Rodrigo ordered two men to go search through the trash and find the empty Bordeaux bottle, then turned back to M. Durand. “Very well. You will remain my guest”—he gave a humorless smile—“until this bottle and the dregs have been analyzed.”
“But that can—”
“Take days, yes. I’m sure you understand.” Perhaps Vincenzo could get his answers faster than that, in his own lab, but that remained to be seen.
M. Durand hesitated. “Your father . . . he is very ill?”
“No,” said Rodrigo, rising to his feet. “He is dead.” And once more the words arrowed straight through his heart.
By the next day, Lily knew she would live; it took Dr. Giordano another two days to make the same pronouncement. She needed the entire three days before she felt well enough to get out of bed and take a much-needed bath. Her legs were so shaky she had to hold on to furniture to make her way to the bathroom, her head swam and her vision was still a little blurry, but she knew the worst was past.

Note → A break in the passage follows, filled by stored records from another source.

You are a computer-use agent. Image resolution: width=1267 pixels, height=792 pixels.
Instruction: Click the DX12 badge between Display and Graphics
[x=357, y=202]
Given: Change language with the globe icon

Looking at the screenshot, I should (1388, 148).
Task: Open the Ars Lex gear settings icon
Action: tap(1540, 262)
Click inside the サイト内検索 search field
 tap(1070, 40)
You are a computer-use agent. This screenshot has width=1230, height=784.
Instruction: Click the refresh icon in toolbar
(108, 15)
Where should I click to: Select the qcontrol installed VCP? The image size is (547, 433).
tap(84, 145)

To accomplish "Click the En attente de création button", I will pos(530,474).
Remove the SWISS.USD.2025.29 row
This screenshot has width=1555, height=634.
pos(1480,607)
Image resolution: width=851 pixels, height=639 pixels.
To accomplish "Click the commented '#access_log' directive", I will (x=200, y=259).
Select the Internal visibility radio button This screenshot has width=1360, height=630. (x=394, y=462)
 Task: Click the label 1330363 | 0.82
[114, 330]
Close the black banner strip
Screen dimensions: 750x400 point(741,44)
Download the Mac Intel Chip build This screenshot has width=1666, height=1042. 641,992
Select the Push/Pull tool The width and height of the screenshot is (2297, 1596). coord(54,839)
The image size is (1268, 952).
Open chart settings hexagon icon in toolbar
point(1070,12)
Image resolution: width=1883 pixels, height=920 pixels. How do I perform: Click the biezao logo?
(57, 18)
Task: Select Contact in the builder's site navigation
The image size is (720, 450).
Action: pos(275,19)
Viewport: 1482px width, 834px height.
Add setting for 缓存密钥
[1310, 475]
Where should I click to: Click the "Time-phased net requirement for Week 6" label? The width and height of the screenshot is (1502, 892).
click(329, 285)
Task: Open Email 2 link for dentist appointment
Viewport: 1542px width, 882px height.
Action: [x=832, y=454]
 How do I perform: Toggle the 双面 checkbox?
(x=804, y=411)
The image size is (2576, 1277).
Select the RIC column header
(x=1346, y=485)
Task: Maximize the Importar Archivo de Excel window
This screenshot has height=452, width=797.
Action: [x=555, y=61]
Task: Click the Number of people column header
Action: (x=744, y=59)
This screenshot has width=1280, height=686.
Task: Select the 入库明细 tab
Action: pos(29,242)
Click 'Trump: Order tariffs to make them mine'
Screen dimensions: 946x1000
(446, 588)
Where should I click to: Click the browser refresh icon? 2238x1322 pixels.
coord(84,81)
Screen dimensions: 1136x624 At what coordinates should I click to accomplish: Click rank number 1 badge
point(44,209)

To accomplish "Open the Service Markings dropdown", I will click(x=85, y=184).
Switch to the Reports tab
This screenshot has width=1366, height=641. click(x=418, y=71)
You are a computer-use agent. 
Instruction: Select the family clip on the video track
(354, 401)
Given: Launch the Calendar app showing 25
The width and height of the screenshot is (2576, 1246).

She had fought desperately for consciousness, refusing the drugs Dr. Giordano tried to give her to ease her pain, give her sleep. Even though she had passed out during the drive over to what was obviously the Nervi compound, she hadn’t been drugged. Despite the excellence of her French, it wasn’t her first language; if she were sedated, her native American English might slip out. She had pretended to be afraid she would die in her sleep, that she felt she could fight the poison so long as she remained alert, and though Dr. Giordano knew that was medically ridiculous, he had nevertheless bowed to her wishes. Sometimes, he’d said, the patient’s mental condition meant more to recovery than the physical condition.
When she slowly, laboriously made her way out of the lavishly appointed marble bathroom, Rodrigo was sitting in the chair by the bed, waiting for her. He was dressed all in black, turtleneck and trousers, a dark omen in the white-and-cream bedroom.
Immediately all her instincts went to a higher stage of alertness. She couldn’t play Rodrigo the way she had Salvatore. For one thing, as wily as Salvatore had been, his son was smarter, tougher, more cunning—and that was saying something. For another, Salvatore had been attracted to her, and Rodrigo wasn’t. For the father she had been a younger woman, a conquest, but she was three years older than Rodrigo and he had plenty of conquests of his own.